Provided passage:
==========

The slim volume contained dozens of images of photographer Cameron Lee Phan wearing an array of Kono’s cotton-candy-coloured wigs – baby pink bobs, lilac braids, Veronica Lake-platinum waves and seafoam green corkscrew curls – with each transmuting Lee Phan into a distinctly new character. The end result was a playful testimony to the mutability of our identities, showcasing how they can be radically transformed in the time it takes to put on a wig.
Fancy Creatures by Tomihiro Kono
In his latest book, Fancy Creatures, Kono once again explores the transformative power of hair, but this time with a range of wigs that bring his pastel-infused, surreal aesthetic to new extremes. It picks up where Personas 111 left off, documenting Kono’s creations from 2020 to 2022, when he started constructing his ‘creature waves’ wigs, imaginary hybrid creations inspired by various microorganisms on Earth, ranging from deep-sea animals to furry moss and endangered moths.

==========

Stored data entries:
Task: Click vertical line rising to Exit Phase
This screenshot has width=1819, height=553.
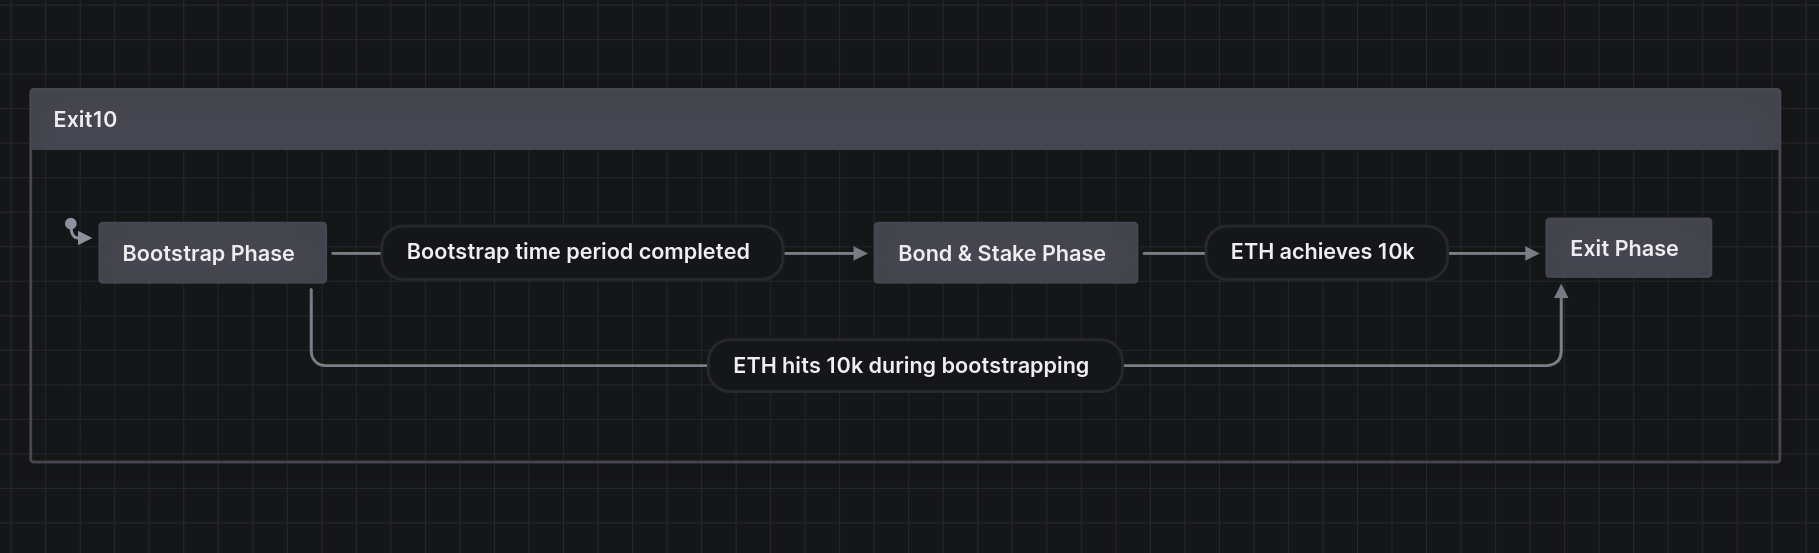Action: (1561, 330)
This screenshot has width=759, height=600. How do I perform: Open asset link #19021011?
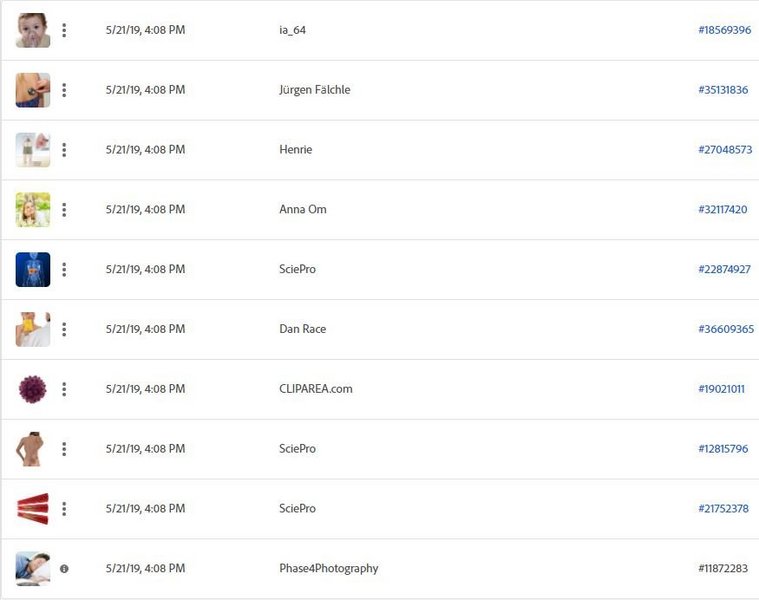point(721,389)
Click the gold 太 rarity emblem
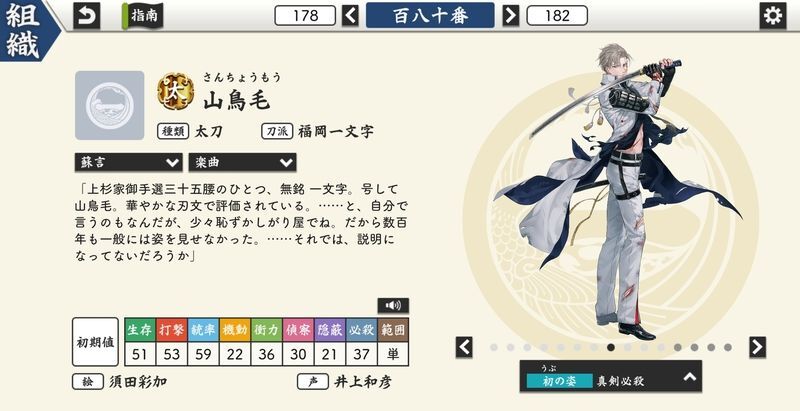This screenshot has height=411, width=800. click(x=176, y=92)
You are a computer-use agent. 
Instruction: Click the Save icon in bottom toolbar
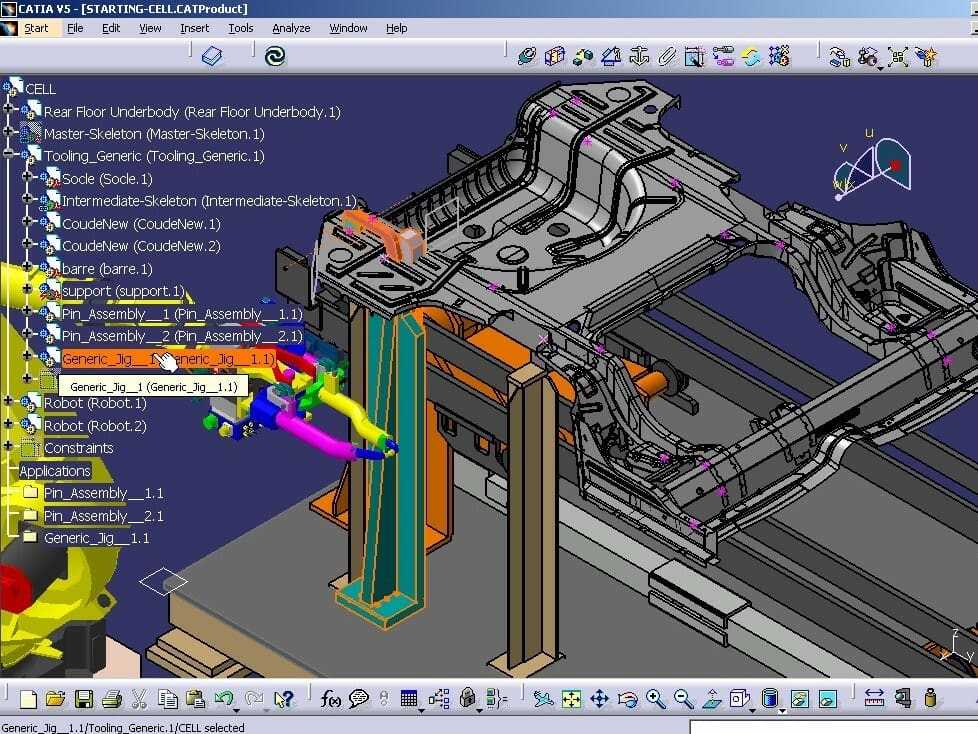(84, 699)
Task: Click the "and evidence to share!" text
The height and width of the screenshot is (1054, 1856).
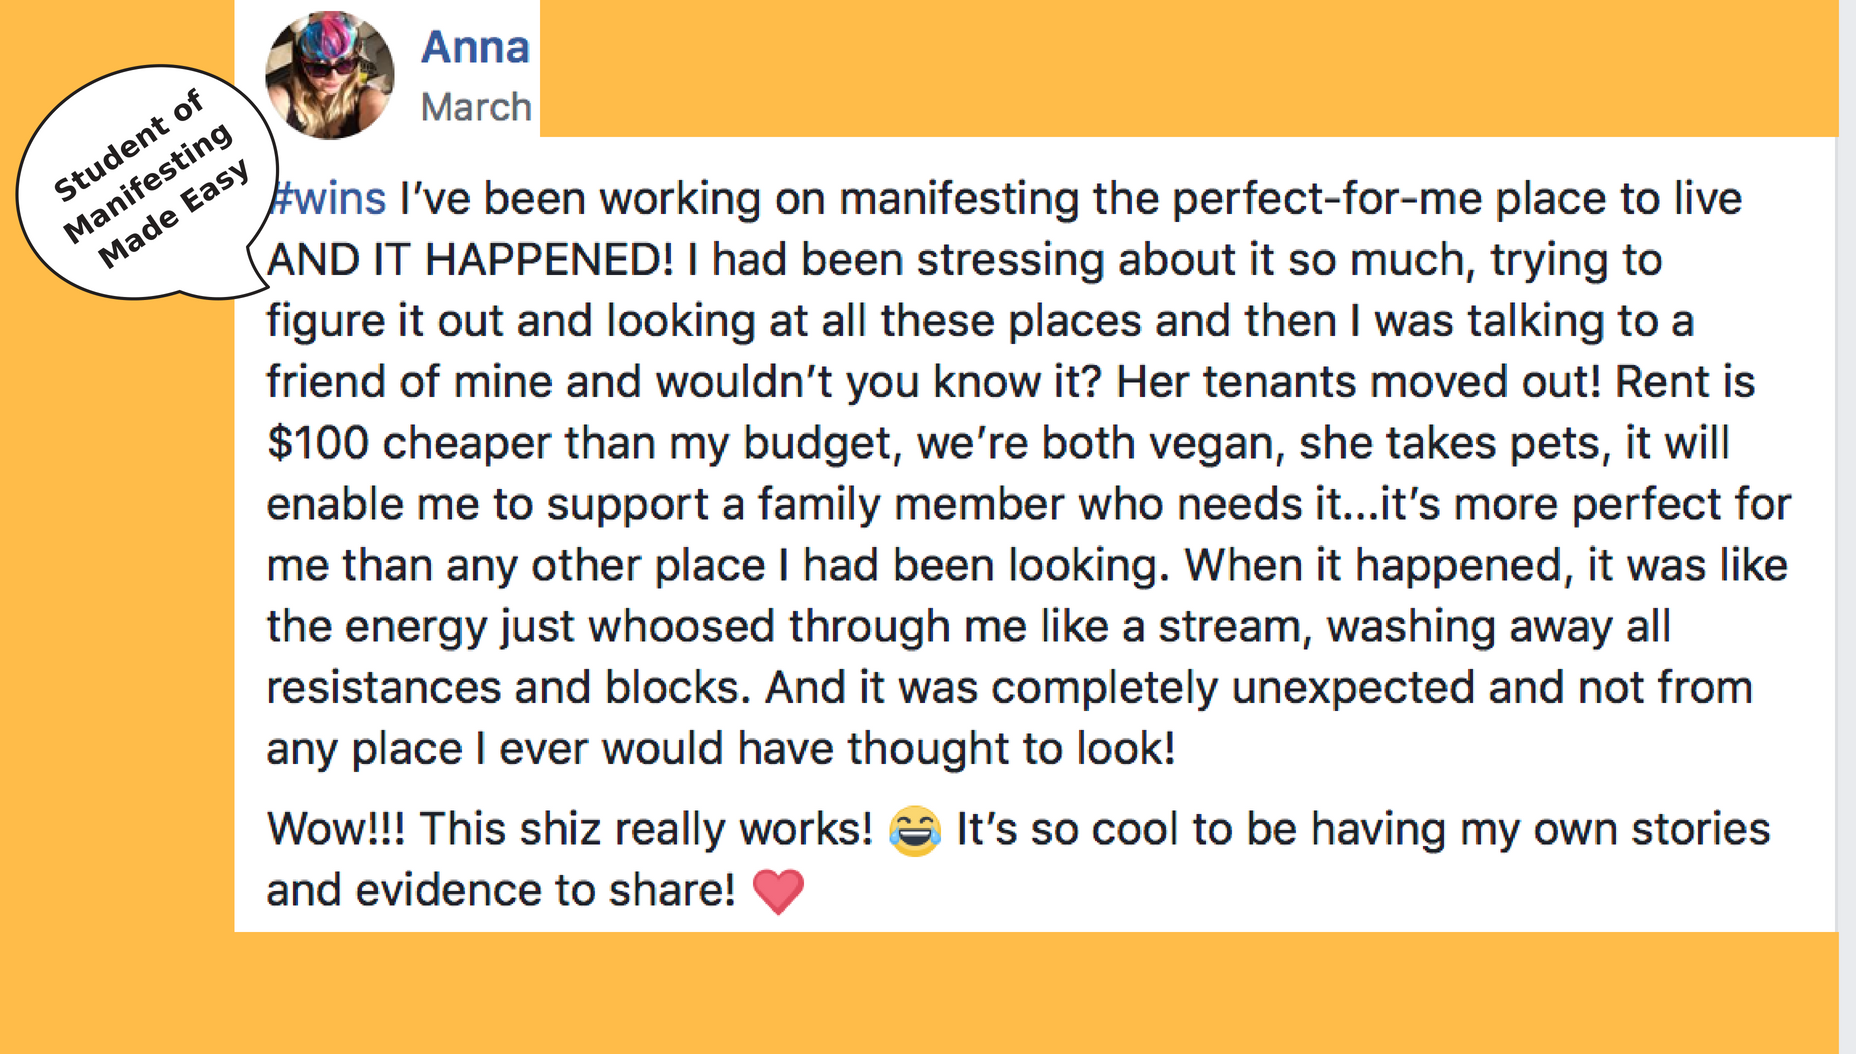Action: 501,890
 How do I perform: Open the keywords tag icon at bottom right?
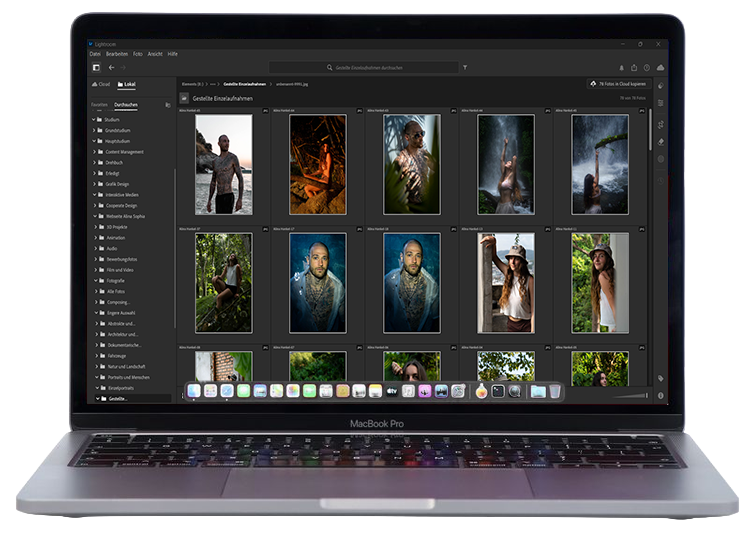tap(661, 378)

==========

Required action 1:
Answer these questions from the passage on Kono's wigs:
(a) Who is the photographer shown wearing Kono's wigs in the slim volume?
(b) What years of Kono's creations does Fancy Creatures document?
(c) What name is given to the wigs Kono started constructing in that period?
Required action 2: Repeat word for word the stretch of the passage on Kono's wigs from "The slim volume" through "put on a wig.".
Required action 3: Carry on the passage on Kono's wigs from the point where it stops.
You can ignore the items; they aren't needed.

Result 1:
(a) Cameron Lee Phan
(b) 2020 to 2022
(c) 'Creature waves' wigs

Result 2:
The slim volume contained dozens of images of photographer Cameron Lee Phan wearing an array of Kono’s cotton-candy-coloured wigs – baby pink bobs, lilac braids, Veronica Lake-platinum waves and seafoam green corkscrew curls – with each transmuting Lee Phan into a distinctly new character. The end result was a playful testimony to the mutability of our identities, showcasing how they can be radically transformed in the time it takes to put on a wig.

Result 3:
The basis for each of these wigs is the ‘finger wave’, a popular hairstyle from the 1920s and 1930s that called for hair to be set into a soft ’S’ shape. That style, synonymous with Old Hollywood glamour, is then mashed together with organic forms that nod to insect antennae, tropical flowers, tree-frog markings, and reptilian scales, as well as various other cultural references that have long inspired Kono, including Kabuki theatre, anime, and Tokusatsu, a type of Japanese live-action sci-fi with elaborately costumed characters.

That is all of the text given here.